** Opening DATA PROVIDED block **

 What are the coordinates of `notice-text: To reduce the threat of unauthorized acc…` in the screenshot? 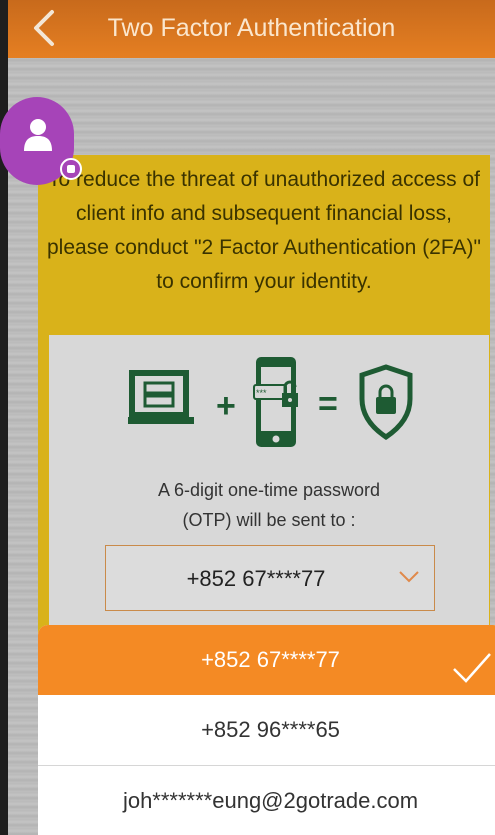 It's located at (264, 230).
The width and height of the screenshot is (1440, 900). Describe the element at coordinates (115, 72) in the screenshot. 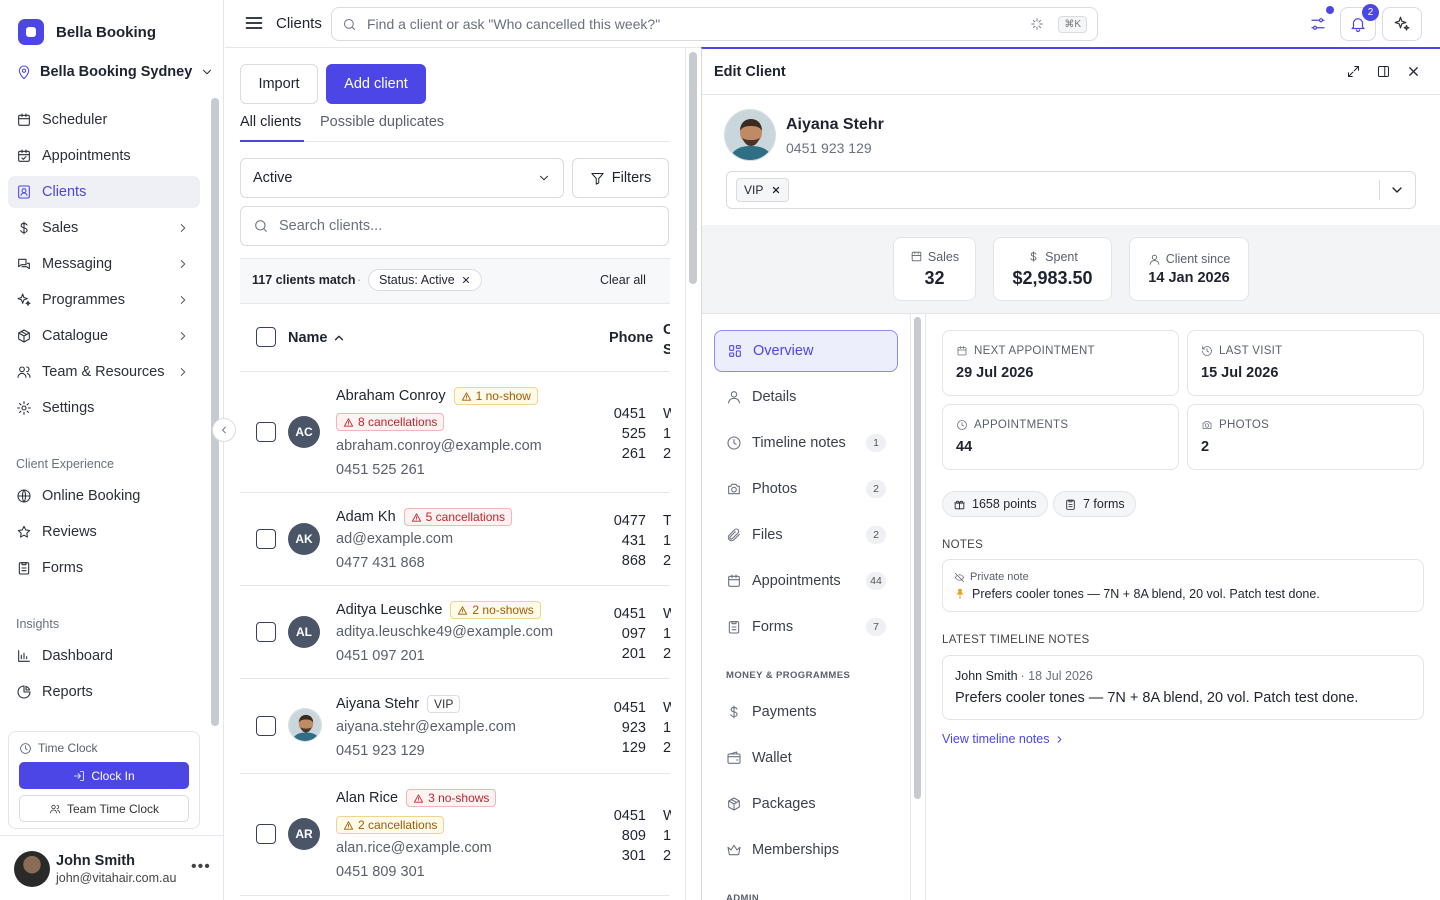

I see `location-selector: Bella Booking Sydney` at that location.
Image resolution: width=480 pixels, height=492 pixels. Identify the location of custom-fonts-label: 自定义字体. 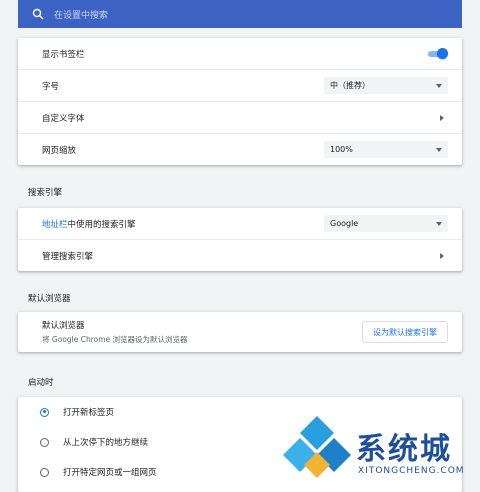
(64, 118).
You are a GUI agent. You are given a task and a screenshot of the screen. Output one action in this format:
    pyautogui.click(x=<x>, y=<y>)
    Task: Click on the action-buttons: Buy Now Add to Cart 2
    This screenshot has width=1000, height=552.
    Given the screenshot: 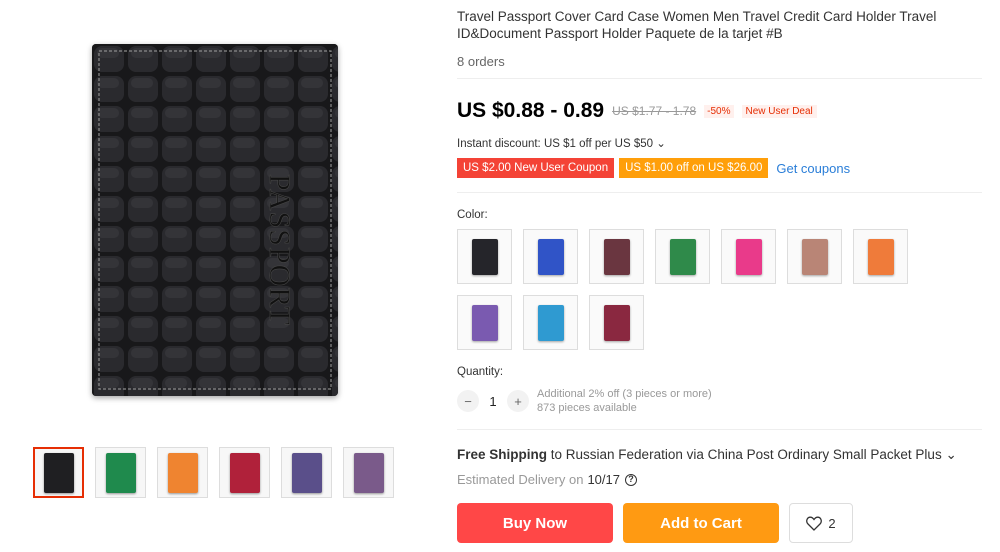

** Closing DATA PROVIDED block **

WHAT IS EXPECTED | Transcribe exactly the part of the listing that opens with the line containing "The width and" and runs through the end of the listing, leaving the pictures out of your answer.

TASK RESULT |
The width and height of the screenshot is (1440, 900). Describe the element at coordinates (115, 72) in the screenshot. 

I see `location-selector: Bella Booking Sydney` at that location.
Image resolution: width=480 pixels, height=492 pixels. Identify the location of custom-fonts-label: 自定义字体. 
(64, 118).
You are a GUI agent. You are given a task and a screenshot of the screen. Output one action in this format:
    pyautogui.click(x=<x>, y=<y>)
    Task: Click on the action-buttons: Buy Now Add to Cart 2
    This screenshot has width=1000, height=552.
    Given the screenshot: 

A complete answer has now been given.